The best possible solution, in my opinion, would be to change qmail-scanner so that after it expands a message's MIME structure into a directory tree, it then makes the directories and files group-readable. Then, other userid's which need to read the files (such as the "clamav" user that clamd normally runs as, or the "spamd" user that spamassassin's "spamd" process runs as) could be added to the appropriate group, and the other scanners would have permission to read the files as needed.

Unfortunately, I'm not the maintainer of qmail-scanner. While I can certainly change my own qmail-scanner-queue.pl file to make this happen, this doesn't help everybody who's already using qmail-scanner. I have emailed the author of qmail-scanner with this suggestion, and it turns out he had already been thinking about the same kind of solution. In fact, he tried my earlier suggestion (adding explicit "chmod" and "chgrp" commands to the script) but they didn't work, but then he remembered how to make it work, and has tested it, and plans to incorporate it into the next version of qmail-scanner.

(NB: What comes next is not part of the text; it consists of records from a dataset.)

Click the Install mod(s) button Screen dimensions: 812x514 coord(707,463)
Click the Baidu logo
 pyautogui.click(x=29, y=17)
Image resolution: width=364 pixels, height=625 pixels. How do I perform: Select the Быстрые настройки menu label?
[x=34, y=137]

2006-04-05 The author of qmail-scanner HAS incorporated this idea into qmail-scanner 2.0. My recommendation is that you upgrade to version 2.0 or higher. I am leaving the text below intact, so that you can see what the differences are, and what the change was.

For those who want to try this on their own without waiting on the next version of qmail-scanner, I have a patch file which can be applied to the qmail-scanner-1.25 source before you run the ./configure command, which should make your qmail-scanner installation work without any other special privileges, as long as the userid's of any other programs which need to access the unpacked messages (i.e. spamassassin and your virus scanners) are members of the qscand group.

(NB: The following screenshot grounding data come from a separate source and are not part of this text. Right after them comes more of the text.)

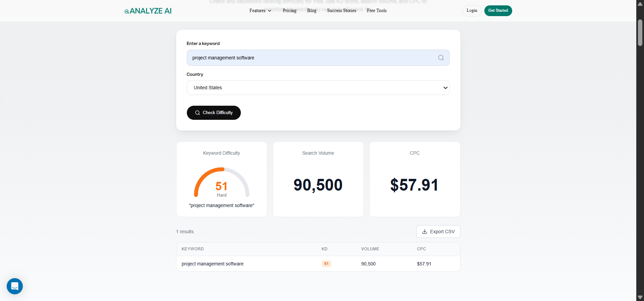644x301 pixels.
Task: Click the orange KD 51 badge in table
Action: (x=326, y=264)
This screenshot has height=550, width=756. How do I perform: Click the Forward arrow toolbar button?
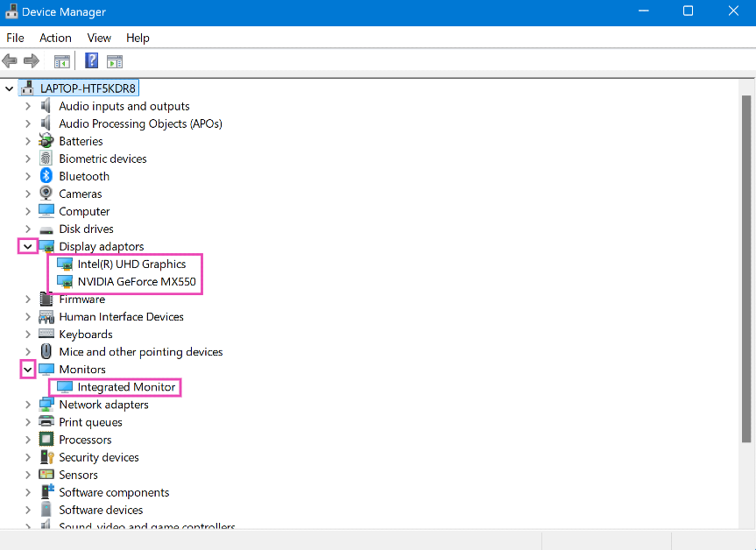pyautogui.click(x=32, y=60)
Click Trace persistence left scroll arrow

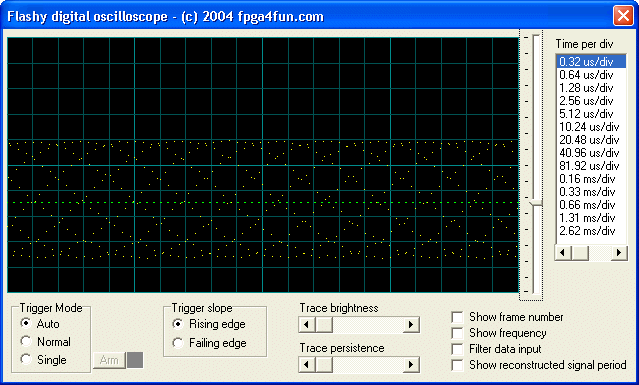(307, 365)
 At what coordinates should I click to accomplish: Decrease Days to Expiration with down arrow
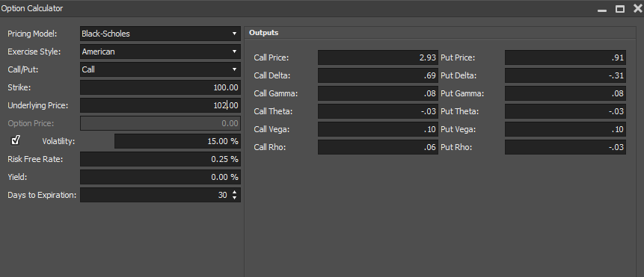tap(235, 198)
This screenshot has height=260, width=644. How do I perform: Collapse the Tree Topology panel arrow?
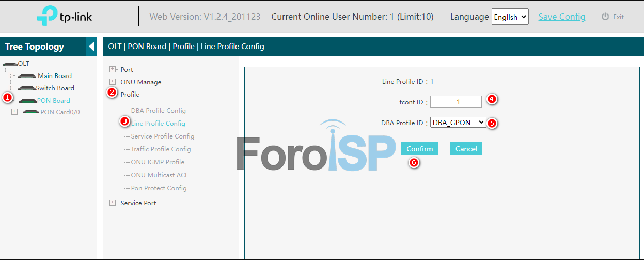(x=91, y=47)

If you would rather not use the patch file, you can make the following changes to the qmail-scanner-queue.template file in the qmail-scanner source package by hand before running the ./configure command, or to the qmail-scanner-queue.pl file if you have already installed it on your system. (The code and line numbers here are from qmail-scanner-queue.template from qmail-scanner version 1.25. If you are editing a "live" qmail-scanner-queue.pl file, your line numbers may not exactly match the numbers shown here.)

If it's not obvious, the lines in RED should be removed, and the lines in BLUE should be inserted in their place. The actual characters being changed within each line are highlighted in green.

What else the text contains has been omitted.